◆ Extracted information
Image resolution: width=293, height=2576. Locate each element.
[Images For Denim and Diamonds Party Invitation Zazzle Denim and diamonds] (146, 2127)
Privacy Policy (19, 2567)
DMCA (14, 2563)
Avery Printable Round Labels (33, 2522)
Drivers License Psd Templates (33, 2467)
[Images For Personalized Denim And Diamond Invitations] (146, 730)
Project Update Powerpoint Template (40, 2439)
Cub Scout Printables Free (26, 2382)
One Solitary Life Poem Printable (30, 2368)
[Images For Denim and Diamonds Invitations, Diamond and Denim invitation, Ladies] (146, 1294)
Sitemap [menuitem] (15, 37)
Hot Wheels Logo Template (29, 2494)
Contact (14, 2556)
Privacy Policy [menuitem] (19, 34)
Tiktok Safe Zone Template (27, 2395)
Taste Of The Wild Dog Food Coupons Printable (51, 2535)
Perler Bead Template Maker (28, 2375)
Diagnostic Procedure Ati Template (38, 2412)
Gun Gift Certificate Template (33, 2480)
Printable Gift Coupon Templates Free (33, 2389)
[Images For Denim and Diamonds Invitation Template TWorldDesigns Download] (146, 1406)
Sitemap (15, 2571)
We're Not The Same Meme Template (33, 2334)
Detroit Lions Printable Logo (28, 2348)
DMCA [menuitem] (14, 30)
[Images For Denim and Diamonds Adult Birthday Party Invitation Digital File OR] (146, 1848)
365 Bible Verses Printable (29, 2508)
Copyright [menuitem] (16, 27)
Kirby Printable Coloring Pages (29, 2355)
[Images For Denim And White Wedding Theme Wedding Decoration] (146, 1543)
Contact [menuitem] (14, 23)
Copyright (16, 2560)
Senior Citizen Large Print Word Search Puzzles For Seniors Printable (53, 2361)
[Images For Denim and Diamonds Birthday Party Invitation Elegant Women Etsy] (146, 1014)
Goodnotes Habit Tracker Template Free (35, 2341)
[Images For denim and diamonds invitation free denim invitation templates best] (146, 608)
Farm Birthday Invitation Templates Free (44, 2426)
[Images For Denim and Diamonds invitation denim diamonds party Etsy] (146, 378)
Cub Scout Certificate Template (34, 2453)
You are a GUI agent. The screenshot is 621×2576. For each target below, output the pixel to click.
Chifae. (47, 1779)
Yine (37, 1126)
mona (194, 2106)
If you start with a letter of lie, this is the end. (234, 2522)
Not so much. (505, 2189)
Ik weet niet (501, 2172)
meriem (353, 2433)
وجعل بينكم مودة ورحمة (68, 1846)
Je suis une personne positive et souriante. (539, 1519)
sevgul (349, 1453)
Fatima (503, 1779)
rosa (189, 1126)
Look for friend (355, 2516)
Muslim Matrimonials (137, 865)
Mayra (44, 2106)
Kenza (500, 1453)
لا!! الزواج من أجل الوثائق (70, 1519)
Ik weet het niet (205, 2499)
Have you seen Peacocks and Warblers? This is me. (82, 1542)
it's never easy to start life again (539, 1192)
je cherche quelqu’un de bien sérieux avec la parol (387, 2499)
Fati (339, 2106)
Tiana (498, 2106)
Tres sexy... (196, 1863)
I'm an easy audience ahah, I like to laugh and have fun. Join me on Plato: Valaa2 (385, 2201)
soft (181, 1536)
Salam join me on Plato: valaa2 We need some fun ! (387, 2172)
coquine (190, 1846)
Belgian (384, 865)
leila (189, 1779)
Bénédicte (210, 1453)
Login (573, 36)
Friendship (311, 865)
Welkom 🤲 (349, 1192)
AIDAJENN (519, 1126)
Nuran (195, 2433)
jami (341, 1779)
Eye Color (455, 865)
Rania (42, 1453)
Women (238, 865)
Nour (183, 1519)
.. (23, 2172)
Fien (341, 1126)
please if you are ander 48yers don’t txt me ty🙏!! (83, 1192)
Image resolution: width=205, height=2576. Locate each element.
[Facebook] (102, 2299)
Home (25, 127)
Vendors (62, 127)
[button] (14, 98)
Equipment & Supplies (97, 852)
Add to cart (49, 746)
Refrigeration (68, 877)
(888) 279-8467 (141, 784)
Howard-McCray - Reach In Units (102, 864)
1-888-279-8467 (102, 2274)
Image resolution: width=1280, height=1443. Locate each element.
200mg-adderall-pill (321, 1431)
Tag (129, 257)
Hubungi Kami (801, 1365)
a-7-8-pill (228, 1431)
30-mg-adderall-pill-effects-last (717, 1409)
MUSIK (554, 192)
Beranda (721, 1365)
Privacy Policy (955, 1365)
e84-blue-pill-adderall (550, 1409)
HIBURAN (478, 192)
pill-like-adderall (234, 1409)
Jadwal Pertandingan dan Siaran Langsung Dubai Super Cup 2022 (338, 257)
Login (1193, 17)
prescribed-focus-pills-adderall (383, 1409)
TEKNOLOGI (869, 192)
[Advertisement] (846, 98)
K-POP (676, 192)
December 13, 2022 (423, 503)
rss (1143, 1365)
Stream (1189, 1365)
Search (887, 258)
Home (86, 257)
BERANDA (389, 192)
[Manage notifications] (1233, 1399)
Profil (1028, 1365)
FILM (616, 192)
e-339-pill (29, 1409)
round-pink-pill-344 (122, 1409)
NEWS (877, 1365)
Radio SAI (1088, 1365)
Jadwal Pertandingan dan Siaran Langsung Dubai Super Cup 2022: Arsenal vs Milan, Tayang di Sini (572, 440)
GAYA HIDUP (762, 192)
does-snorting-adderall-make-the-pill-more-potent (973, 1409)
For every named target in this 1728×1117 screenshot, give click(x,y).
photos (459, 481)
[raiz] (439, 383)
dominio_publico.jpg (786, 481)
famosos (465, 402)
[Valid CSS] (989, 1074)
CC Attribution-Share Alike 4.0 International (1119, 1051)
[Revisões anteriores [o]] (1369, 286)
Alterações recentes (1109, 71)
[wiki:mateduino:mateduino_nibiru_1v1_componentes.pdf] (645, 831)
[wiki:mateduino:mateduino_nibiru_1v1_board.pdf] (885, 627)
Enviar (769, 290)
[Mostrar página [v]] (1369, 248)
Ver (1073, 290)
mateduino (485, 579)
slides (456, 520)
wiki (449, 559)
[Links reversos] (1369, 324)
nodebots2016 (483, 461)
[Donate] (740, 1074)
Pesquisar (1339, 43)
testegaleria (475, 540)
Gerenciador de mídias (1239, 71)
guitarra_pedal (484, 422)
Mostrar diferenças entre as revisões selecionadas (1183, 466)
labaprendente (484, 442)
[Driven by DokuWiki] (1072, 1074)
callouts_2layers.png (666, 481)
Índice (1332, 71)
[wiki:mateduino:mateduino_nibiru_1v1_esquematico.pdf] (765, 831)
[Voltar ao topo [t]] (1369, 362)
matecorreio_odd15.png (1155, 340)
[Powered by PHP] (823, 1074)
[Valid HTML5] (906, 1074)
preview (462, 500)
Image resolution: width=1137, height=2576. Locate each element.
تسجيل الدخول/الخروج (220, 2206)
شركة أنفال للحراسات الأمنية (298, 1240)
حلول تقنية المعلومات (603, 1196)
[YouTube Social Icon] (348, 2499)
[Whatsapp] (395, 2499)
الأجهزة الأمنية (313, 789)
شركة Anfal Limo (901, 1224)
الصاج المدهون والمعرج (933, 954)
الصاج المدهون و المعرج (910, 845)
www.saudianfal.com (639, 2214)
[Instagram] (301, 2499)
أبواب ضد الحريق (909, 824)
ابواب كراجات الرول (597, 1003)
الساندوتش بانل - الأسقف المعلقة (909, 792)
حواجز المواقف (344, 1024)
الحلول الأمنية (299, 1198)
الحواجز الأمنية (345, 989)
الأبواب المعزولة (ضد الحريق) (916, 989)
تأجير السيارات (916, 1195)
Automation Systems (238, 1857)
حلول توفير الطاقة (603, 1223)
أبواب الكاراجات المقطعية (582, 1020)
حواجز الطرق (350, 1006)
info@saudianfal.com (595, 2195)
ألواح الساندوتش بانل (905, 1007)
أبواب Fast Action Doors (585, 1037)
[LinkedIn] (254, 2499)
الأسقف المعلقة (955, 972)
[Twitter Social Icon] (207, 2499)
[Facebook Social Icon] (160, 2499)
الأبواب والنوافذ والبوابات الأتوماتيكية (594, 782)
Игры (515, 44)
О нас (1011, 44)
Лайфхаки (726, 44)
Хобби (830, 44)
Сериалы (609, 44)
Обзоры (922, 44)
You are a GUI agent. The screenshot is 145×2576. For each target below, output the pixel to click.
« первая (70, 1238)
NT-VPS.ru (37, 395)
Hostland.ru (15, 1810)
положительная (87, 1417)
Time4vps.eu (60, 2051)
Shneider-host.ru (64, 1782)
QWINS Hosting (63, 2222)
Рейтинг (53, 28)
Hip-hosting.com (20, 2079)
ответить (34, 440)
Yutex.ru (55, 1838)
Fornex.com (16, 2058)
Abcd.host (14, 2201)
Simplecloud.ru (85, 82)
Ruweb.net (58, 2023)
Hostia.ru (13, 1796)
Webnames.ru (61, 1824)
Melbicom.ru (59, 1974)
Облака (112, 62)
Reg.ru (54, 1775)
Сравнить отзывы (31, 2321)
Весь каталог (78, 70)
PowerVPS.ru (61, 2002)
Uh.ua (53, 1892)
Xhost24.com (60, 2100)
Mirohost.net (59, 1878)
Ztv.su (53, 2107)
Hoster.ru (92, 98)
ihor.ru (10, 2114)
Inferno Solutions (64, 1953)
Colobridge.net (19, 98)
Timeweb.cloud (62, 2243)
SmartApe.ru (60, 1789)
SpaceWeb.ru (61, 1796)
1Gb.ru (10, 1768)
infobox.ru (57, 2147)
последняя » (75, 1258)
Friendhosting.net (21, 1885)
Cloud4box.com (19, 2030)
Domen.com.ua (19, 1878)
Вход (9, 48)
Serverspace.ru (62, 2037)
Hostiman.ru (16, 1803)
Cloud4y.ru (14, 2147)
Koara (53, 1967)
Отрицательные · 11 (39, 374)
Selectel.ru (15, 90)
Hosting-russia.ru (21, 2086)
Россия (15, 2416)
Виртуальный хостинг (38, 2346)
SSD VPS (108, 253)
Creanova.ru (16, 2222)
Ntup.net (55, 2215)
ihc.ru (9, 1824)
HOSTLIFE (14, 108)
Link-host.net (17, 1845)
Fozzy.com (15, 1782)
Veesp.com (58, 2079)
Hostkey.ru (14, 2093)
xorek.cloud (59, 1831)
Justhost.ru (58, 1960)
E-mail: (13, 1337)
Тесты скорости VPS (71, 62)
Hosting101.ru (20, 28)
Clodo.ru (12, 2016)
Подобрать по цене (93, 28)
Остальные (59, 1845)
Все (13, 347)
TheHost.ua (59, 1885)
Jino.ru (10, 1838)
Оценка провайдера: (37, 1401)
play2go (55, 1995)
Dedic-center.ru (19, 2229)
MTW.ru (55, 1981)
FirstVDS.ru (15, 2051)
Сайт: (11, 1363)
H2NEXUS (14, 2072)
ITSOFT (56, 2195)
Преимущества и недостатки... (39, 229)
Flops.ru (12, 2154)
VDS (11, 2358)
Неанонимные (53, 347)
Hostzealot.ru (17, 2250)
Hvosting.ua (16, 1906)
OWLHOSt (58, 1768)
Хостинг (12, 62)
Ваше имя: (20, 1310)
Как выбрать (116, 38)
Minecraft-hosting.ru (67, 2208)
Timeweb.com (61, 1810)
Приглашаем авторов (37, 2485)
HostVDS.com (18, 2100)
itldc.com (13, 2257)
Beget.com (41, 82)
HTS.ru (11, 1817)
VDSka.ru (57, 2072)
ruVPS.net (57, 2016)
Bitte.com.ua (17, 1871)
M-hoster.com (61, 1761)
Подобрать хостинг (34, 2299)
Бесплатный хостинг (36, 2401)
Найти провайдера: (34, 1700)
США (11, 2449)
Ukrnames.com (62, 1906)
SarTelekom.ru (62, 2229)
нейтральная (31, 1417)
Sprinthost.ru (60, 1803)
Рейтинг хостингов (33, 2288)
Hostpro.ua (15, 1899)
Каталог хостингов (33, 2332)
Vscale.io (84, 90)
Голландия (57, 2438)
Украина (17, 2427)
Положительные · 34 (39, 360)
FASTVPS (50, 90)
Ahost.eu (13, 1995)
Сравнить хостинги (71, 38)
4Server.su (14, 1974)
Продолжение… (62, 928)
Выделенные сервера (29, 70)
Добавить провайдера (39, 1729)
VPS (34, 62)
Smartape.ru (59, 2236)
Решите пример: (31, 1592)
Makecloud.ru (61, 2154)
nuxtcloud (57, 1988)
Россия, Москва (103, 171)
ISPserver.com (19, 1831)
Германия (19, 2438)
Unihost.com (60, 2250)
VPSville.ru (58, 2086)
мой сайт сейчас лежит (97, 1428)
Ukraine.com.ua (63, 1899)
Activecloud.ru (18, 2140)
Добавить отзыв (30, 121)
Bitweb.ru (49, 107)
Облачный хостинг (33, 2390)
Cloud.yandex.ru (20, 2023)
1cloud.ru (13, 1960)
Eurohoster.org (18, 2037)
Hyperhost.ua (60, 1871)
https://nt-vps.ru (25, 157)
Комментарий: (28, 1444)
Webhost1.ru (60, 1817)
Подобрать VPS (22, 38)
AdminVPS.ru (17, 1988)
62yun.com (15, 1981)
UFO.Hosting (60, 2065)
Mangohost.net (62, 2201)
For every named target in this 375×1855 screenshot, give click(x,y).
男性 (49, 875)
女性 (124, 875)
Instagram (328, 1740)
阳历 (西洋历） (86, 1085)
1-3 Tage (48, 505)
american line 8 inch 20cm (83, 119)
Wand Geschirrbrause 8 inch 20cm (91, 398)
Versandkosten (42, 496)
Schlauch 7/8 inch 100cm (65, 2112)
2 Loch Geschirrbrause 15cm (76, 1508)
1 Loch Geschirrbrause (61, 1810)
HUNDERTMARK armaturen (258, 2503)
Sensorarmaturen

◆ To do
In the entries above, restate word for word the lines between the one holding "Сравнить отзывы (31, 2321)" and the one holding "Сайт: (11, 1363)", inclusive, and nothing besides.

◆ Exercise result
Сравнить отзывы (31, 2321)
Весь каталог (78, 70)
PowerVPS.ru (61, 2002)
Uh.ua (53, 1892)
Xhost24.com (60, 2100)
Mirohost.net (59, 1878)
Ztv.su (53, 2107)
Hoster.ru (92, 98)
ihor.ru (10, 2114)
Inferno Solutions (64, 1953)
Colobridge.net (19, 98)
Timeweb.cloud (62, 2243)
SmartApe.ru (60, 1789)
SpaceWeb.ru (61, 1796)
1Gb.ru (10, 1768)
infobox.ru (57, 2147)
последняя » (75, 1258)
Friendhosting.net (21, 1885)
Cloud4box.com (19, 2030)
Domen.com.ua (19, 1878)
Вход (9, 48)
Serverspace.ru (62, 2037)
Hostiman.ru (16, 1803)
Cloud4y.ru (14, 2147)
Koara (53, 1967)
Отрицательные · 11 (39, 374)
Selectel.ru (15, 90)
Hosting-russia.ru (21, 2086)
Россия (15, 2416)
Виртуальный хостинг (38, 2346)
SSD VPS (108, 253)
Creanova.ru (16, 2222)
Ntup.net (55, 2215)
ihc.ru (9, 1824)
HOSTLIFE (14, 108)
Link-host.net (17, 1845)
Fozzy.com (15, 1782)
Veesp.com (58, 2079)
Hostkey.ru (14, 2093)
xorek.cloud (59, 1831)
Justhost.ru (58, 1960)
E-mail: (13, 1337)
Тесты скорости VPS (71, 62)
Hosting101.ru (20, 28)
Clodo.ru (12, 2016)
Подобрать по цене (93, 28)
Остальные (59, 1845)
Все (13, 347)
TheHost.ua (59, 1885)
Jino.ru (10, 1838)
Оценка провайдера: (37, 1401)
play2go (55, 1995)
Dedic-center.ru (19, 2229)
MTW.ru (55, 1981)
FirstVDS.ru (15, 2051)
Сайт: (11, 1363)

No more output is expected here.